[Stored data entries]
- Opening Delimiter -

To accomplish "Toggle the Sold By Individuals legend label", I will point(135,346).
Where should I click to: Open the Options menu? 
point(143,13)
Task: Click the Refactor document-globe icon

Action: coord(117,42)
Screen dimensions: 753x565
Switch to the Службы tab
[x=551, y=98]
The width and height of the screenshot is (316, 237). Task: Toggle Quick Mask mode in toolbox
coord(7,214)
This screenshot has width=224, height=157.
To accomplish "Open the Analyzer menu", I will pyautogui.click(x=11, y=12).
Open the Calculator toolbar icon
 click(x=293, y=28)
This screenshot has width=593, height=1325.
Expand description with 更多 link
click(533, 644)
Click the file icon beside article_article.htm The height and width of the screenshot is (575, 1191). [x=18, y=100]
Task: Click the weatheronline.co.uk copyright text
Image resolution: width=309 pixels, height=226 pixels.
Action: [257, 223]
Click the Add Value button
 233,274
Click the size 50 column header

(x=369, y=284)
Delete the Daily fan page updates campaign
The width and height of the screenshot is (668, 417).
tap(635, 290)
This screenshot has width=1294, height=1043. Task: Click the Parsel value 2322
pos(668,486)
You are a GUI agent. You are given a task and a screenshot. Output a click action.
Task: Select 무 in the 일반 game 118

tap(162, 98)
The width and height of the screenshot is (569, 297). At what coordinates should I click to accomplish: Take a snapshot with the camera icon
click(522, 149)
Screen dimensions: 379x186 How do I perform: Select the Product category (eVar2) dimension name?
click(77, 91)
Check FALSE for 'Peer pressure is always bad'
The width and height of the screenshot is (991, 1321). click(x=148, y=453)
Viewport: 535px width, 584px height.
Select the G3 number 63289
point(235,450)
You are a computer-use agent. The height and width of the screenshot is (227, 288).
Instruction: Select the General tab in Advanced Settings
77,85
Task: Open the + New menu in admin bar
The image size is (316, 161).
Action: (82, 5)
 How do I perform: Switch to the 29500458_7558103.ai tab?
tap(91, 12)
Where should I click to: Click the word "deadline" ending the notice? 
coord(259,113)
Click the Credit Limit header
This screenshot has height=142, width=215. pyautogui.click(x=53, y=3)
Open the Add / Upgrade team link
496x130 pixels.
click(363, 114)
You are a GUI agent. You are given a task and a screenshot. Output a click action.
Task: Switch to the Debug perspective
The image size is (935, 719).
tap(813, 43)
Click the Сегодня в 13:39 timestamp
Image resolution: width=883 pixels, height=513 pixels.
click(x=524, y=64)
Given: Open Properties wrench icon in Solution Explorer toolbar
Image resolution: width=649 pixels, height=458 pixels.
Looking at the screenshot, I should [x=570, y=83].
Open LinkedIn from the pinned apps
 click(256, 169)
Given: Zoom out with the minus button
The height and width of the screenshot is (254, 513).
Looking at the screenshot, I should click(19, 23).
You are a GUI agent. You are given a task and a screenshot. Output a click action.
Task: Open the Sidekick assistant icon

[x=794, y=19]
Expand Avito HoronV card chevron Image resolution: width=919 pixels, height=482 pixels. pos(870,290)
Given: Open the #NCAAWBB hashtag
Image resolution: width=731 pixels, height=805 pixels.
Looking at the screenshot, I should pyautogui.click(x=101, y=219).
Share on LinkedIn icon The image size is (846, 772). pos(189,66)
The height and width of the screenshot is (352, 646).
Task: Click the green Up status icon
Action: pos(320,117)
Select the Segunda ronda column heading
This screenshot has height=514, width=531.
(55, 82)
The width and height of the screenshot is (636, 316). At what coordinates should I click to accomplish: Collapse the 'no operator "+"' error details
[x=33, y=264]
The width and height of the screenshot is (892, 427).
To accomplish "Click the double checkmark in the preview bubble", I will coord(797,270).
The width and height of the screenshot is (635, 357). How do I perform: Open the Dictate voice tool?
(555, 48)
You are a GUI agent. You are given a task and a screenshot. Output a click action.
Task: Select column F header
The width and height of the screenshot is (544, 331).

- Closing Delimiter -

◆ ABOUT THIS TASK: Can you give every line above again, exactly as written?

◆ RESPONSE TO THE TASK:
To accomplish "Toggle the Sold By Individuals legend label", I will point(135,346).
Where should I click to: Open the Options menu? 
point(143,13)
Task: Click the Refactor document-globe icon

Action: coord(117,42)
Screen dimensions: 753x565
Switch to the Службы tab
[x=551, y=98]
The width and height of the screenshot is (316, 237). Task: Toggle Quick Mask mode in toolbox
coord(7,214)
This screenshot has width=224, height=157.
To accomplish "Open the Analyzer menu", I will pyautogui.click(x=11, y=12).
Open the Calculator toolbar icon
 click(x=293, y=28)
This screenshot has width=593, height=1325.
Expand description with 更多 link
click(533, 644)
Click the file icon beside article_article.htm The height and width of the screenshot is (575, 1191). [x=18, y=100]
Task: Click the weatheronline.co.uk copyright text
Image resolution: width=309 pixels, height=226 pixels.
Action: [257, 223]
Click the Add Value button
 233,274
Click the size 50 column header

(x=369, y=284)
Delete the Daily fan page updates campaign
The width and height of the screenshot is (668, 417).
tap(635, 290)
This screenshot has width=1294, height=1043. Task: Click the Parsel value 2322
pos(668,486)
You are a GUI agent. You are given a task and a screenshot. Output a click action.
Task: Select 무 in the 일반 game 118

tap(162, 98)
The width and height of the screenshot is (569, 297). At what coordinates should I click to accomplish: Take a snapshot with the camera icon
click(522, 149)
Screen dimensions: 379x186 How do I perform: Select the Product category (eVar2) dimension name?
click(77, 91)
Check FALSE for 'Peer pressure is always bad'
The width and height of the screenshot is (991, 1321). click(x=148, y=453)
Viewport: 535px width, 584px height.
Select the G3 number 63289
point(235,450)
You are a computer-use agent. The height and width of the screenshot is (227, 288).
Instruction: Select the General tab in Advanced Settings
77,85
Task: Open the + New menu in admin bar
The image size is (316, 161).
Action: (82, 5)
 How do I perform: Switch to the 29500458_7558103.ai tab?
tap(91, 12)
Where should I click to: Click the word "deadline" ending the notice? 
coord(259,113)
Click the Credit Limit header
This screenshot has height=142, width=215. pyautogui.click(x=53, y=3)
Open the Add / Upgrade team link
496x130 pixels.
click(363, 114)
You are a GUI agent. You are given a task and a screenshot. Output a click action.
Task: Switch to the Debug perspective
The image size is (935, 719).
tap(813, 43)
Click the Сегодня в 13:39 timestamp
Image resolution: width=883 pixels, height=513 pixels.
click(x=524, y=64)
Given: Open Properties wrench icon in Solution Explorer toolbar
Image resolution: width=649 pixels, height=458 pixels.
Looking at the screenshot, I should [x=570, y=83].
Open LinkedIn from the pinned apps
 click(256, 169)
Given: Zoom out with the minus button
The height and width of the screenshot is (254, 513).
Looking at the screenshot, I should click(19, 23).
You are a GUI agent. You are given a task and a screenshot. Output a click action.
Task: Open the Sidekick assistant icon

[x=794, y=19]
Expand Avito HoronV card chevron Image resolution: width=919 pixels, height=482 pixels. pos(870,290)
Given: Open the #NCAAWBB hashtag
Image resolution: width=731 pixels, height=805 pixels.
Looking at the screenshot, I should pyautogui.click(x=101, y=219).
Share on LinkedIn icon The image size is (846, 772). pos(189,66)
The height and width of the screenshot is (352, 646).
Task: Click the green Up status icon
Action: pos(320,117)
Select the Segunda ronda column heading
This screenshot has height=514, width=531.
(55, 82)
The width and height of the screenshot is (636, 316). At what coordinates should I click to accomplish: Collapse the 'no operator "+"' error details
[x=33, y=264]
The width and height of the screenshot is (892, 427).
To accomplish "Click the double checkmark in the preview bubble", I will coord(797,270).
The width and height of the screenshot is (635, 357). How do I perform: Open the Dictate voice tool?
(555, 48)
You are a GUI agent. You are given a task and a screenshot. Output a click action.
Task: Select column F header
The width and height of the screenshot is (544, 331).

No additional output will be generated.